Join us as Vincent Castiglia debuts new work and a career retrospective for Autopsy Of The Soul.
About The Artist
Castiglia’s paintings are monochromatic tableaux examining life, death, and the human condition. While many surrealists cite fantasy or dreams as their inspiration, Castiglia’s canvases are connected to a life story which is highly allegorical.
The archetypal figures in Castiglia’s work embody the finitude of human existence. The viewer is presented with the symbiosis of birth and death. The images themselves, as he sees them, form as crystallizations of his experiences, freed from the psyche; the viewer is not only allowed to see into the figure, but also through it, into a deeper psychological world.
Vincent Castiglia is the 1st American artist to receive a solo exhibition invitation from Oscar Award-winning artist H.R. Giger to exhibit in the H. R. Giger Museum Gallery. “Remedy for the Living”, the 1st solo exhibition of paintings by Vincent Castiglia opened on November 1st 2008 and ran for 6 months, closing in April of 2009.

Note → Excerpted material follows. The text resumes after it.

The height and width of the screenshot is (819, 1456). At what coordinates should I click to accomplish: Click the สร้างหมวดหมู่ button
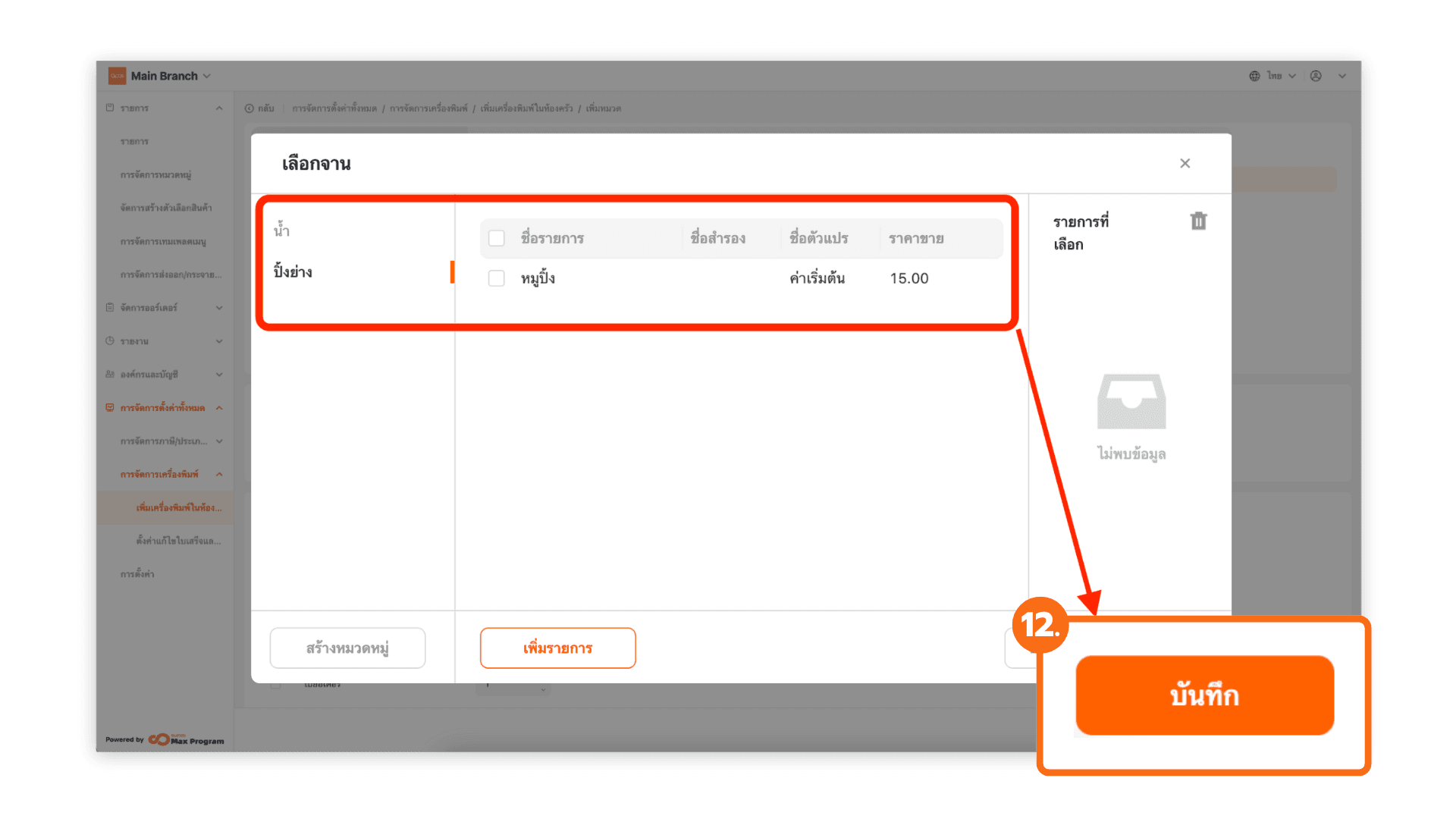coord(347,648)
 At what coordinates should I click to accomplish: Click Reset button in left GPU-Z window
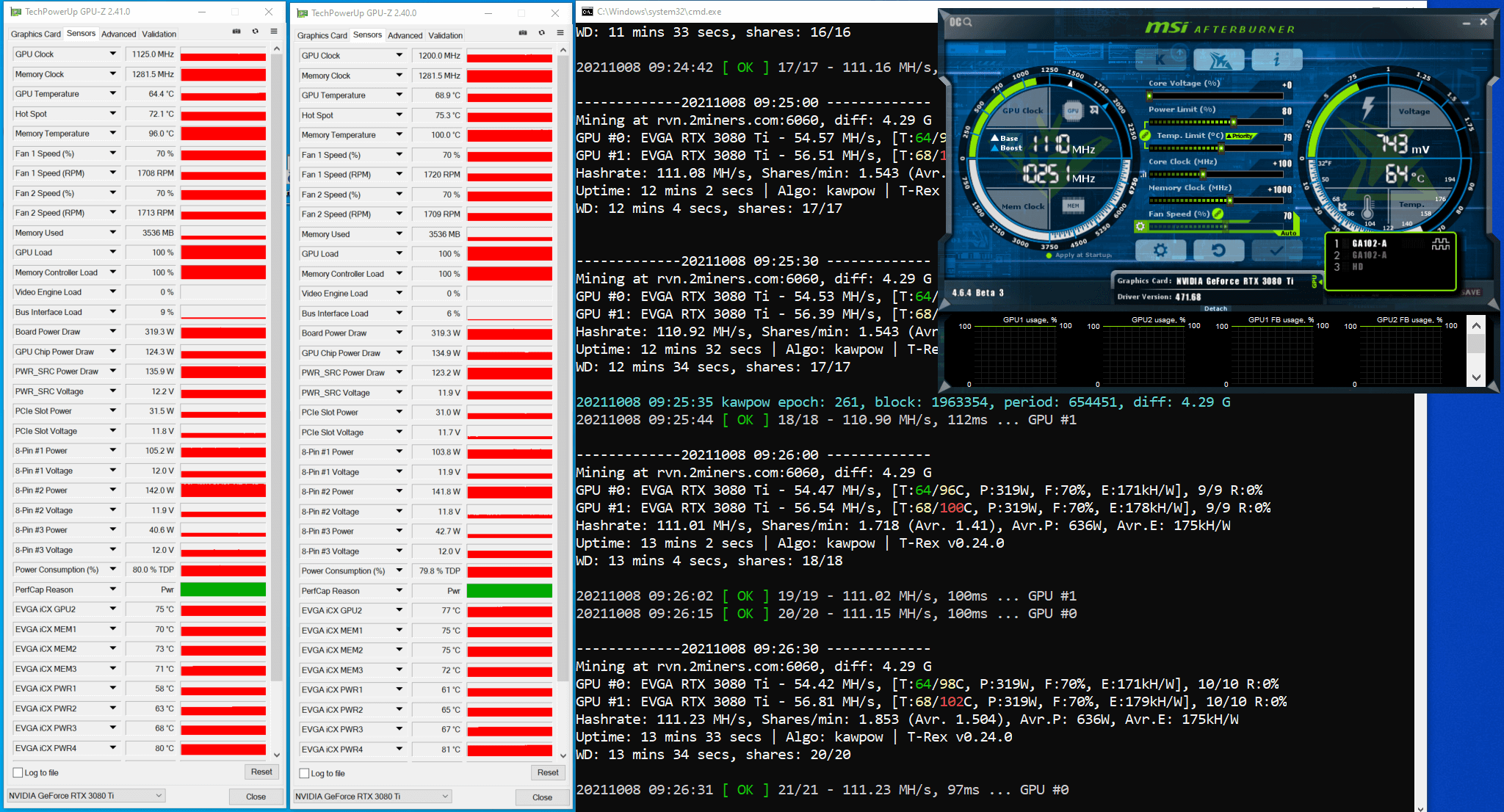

2010 marked the Film and Music debut for Castiglia’s art. MTV New Media’s Horror-Slasher Film, “Savage County”, features as it’s official movie poster a painting by Vincent Castiglia, depicting the three murderers in the film. The film, directed by David Harris, also features producers David Gale (Varsity Blues) and Craig Brewer (Hustle and Flow). Leading the cast is Mimi Michaels (Boogeyman 3). Savage County is described as a tribute to The Texas Chainsaw Massacre. Earlier in the year, Castiglia painted album art for Triptykon’s 2010 debut release, “Eparistera Daimones”. The group is founded by former Hellhammer / Celtic Frost singer and guitarist Tom Gabriel Fischer. The album’s art is an amalgamation of works by HR Giger (cover art), Vincent Castiglia (interior art), and Triptykon on “Eparistera Daimones”, which conceptually is understood to form a creative triptych in itself.
His work hangs in many distinguished international collections; one of his most celebrated works of 2006, “Gravity” was recently acquired by Rock legend Gregg Allman.
Castiglia’s paintings have been exhibited at museums and galleries in the US, and internationally,including Meta Gallery (Toronto, Canada), CoproGallery, (Santa Monica, California), Last Rites Gallery (New York) The Museum of Sex (New York), The Museum Of Porn In Art, (Switzerland), The HR Giger Museum Gallery, (Switzerland), , The Mall Gallery (London, England) Canvas Los Angeles (Los Angeles California), Meta Gallery (Toronto, Canada) Fuse Gallery (New York), Sidney & Berne Davis Art Center (Ft. Myers, Florida), Art @ Large Gallery (New York) Gallery Lombardi (Austin Texas), L’imagerie Gallery (Hollywood, California), Museo De La Cuidad De Mexico, (Mexico), Sacred Gallery (New York) C-Pop Gallery (Detroit, Michigan), Shooting Gallery (San Francisco, CA), Seed Gallery (Newark, New Jersey), The 7th Annual Dirty Show (Detroit, Michigan), The Congregation Gallery (Hollywood, California), and many more.
His work has been featured on FOX News, CNBC, BBC, New York 1 News, Spike TV, The Discovery Channel, and The Science Channel. Castiglia was also recently a guest on the Jay Thomas Show on Sirius XM Radio. His work has been explored by countless art and culture publications, in the US and internationally, including the New York Post, New York Daily News, The Huffington Post, Art Business News, International Business Times, as well as Lexikon Der Phantastischen Künstler “The international encyclopedia of fantastic, surrealistic, symbolist, & visionary artists”.
The entire collection of paintings by Vincent Castiglia is created exclusively in human blood(which anhydrates as “iron oxide”).
Blood is technically considered to be a tissue. It is made up of approximately 55% plasma, a yellowish clear fluid, which is 90% water by volume. Castiglia’s figures, their musculature and skin, are painted with what could be thought of as “liquid flesh”. Its tendency to quicken the subjects is likely inapproachable by any other medium—as it is actual tissue with which it is being rendered. In this way the subject’s realism is not merely an optical illusion due to it’s level of detail, but rather is an actual transference of flesh and blood to each work.
In the privacy of his studio, Castiglia practices a kind of modern-day phlebotomy, siphoning the life force which contains his own psychic energy, while giving it an outlet and form. In doing so, he dissolves the barrier between artist and art in a most literal and immediate sense.